The sun shines down almost vertically. Kindled by Kriwe's hand with Kriwe's lighter, the fire spreads rapidly. All take a few steps backward, but stay on, eager to witness the great holocaust. While Walter Matern, as he always did at official functions, makes big noises, trying to drown out the crackling by sheer grinding of the teeth, Eduard Amsel, known as "the milliner" and occasionally -- the merry bonfire is another such occasion -- called "Sheeny," stands negligently on freckled legs, rubs his upholstered palms strenuously together, screws up his eyes and sees something. No green-yellow smoke, no stewing leather goods, no glittering flight of sparks and moths compels him to transform round eyes into oblique slits: no, it is the bird, spouting innumerable tongues of flame, the bird going up in smoke that falls to the ground and creeps over the nettles, which makes him a present of brisk ideas and suchlike flimflam. For as the burning beast, creature of rags, tar, and feathers, sizzling and showering sparks and very much alive, makes a last stab at flying, then collapses into dust, Amsel has resolved in his heart and diary that later, one day when he is big, he will revive the idea of the Great Cuckoo Bird: he will build a giant bird which will burn, spark, and blaze everlastingly, yet never be consumed, but continue in all eternity, forever and ever, by its very nature, apocalypse and ornament in one, to burn, spark, and blaze.

 

 

 

TWENTY-SIXTH MORNING SHIFT

 

A few days before the fourth of February, before the critical constellation of the heavenly luminaries calls this world into question, Brauxel decides to add an item to his stock or pandemonium: the burning
perpetuum mobile
in the form of a bird, inspired by Amsel -- he will have it built. The world is not so rich in ideas that he should abjectly forgo one of the finest inspirations even if the world were coming to an end within the next few morning shifts; especially as Eduard Amsel, after the auto-da-f
é
behind Folchert's barn, offered an example of stoical fortitude by helping to put out the fire that flying sparks had kindled in Folchert's barn.

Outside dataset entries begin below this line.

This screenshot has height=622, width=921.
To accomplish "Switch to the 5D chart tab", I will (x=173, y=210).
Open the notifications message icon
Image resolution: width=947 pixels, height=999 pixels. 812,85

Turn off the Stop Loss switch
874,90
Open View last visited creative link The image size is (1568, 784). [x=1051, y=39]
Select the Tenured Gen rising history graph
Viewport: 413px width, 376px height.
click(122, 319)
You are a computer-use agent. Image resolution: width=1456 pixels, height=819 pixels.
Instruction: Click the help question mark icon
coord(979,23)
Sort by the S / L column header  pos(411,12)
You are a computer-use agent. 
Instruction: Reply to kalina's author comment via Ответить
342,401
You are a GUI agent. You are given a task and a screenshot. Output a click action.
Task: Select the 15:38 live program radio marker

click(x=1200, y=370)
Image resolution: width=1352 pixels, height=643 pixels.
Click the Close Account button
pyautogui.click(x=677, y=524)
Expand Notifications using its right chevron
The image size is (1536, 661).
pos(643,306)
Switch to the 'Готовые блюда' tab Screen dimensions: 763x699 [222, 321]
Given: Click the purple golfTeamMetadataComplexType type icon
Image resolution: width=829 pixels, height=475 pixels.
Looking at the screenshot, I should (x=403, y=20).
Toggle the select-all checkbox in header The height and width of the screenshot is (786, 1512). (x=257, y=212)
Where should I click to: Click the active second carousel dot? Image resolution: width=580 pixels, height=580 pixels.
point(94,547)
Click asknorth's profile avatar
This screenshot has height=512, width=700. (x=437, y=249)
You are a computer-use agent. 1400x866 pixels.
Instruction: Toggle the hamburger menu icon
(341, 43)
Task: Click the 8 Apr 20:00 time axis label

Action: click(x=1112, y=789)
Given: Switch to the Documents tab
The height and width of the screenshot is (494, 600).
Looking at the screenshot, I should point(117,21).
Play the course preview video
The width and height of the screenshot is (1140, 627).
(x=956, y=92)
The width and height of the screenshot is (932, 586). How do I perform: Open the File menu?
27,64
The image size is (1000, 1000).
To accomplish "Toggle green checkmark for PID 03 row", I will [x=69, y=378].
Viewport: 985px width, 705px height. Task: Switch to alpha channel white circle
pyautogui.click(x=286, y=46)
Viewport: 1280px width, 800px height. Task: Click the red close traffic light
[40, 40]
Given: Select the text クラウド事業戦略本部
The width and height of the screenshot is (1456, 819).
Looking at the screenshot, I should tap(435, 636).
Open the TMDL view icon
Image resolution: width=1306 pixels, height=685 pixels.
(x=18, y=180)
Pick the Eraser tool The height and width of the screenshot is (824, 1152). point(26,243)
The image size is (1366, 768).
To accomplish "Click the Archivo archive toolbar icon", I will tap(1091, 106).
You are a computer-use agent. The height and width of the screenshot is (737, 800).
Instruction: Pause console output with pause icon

A few weeks after the public burning of Amsel's stock and his latest crow-scaring model, after a fire which, as we shall see, kindled all sorts of kindling in Amsel's little head and produced a fire that was never again to be quenched, the widow Lottchen Amsel, nee Tiede, and Herr Anton Matern, miller in Nickelswalde, received blue letters, from which it could be gathered that Dr. Battke, principal of Sankt Johann High School, wished to see them in his office on a certain day and hour.

Widow Amsel and miller Matern took one and the same train to the city -- they sat facing one another, each in a seat by the window. At Langgart Gate they took the streetcar as far as Milchkannen Bridge. Because they were early, they were able to attend to a few business matters. She had to call on Hahn & Lochel, then on Haubold & Lanser; he had to drop in on the construction firm of Prochnow on Adebargasse in connection with the new mill. They met in Long Market, stopped at Springer's for a drink, and then -- although they might have walked -- took a taxi and reached Fleischergasse ahead of time.

To speak in round numbers, they had to wait for ten minutes in Dr. Rasmus Battke's waiting room, before the principal, in light gray shoes and the sports clothes they implied, appeared, imposing and without glasses, in the waiting room. With a small hand on a short arm, he motioned them into his office, and when the country folk hesitated to sit down in the club chairs, he cried out airily: "No formalities, please. I am sincerely delighted to meet the parents of two such promising students."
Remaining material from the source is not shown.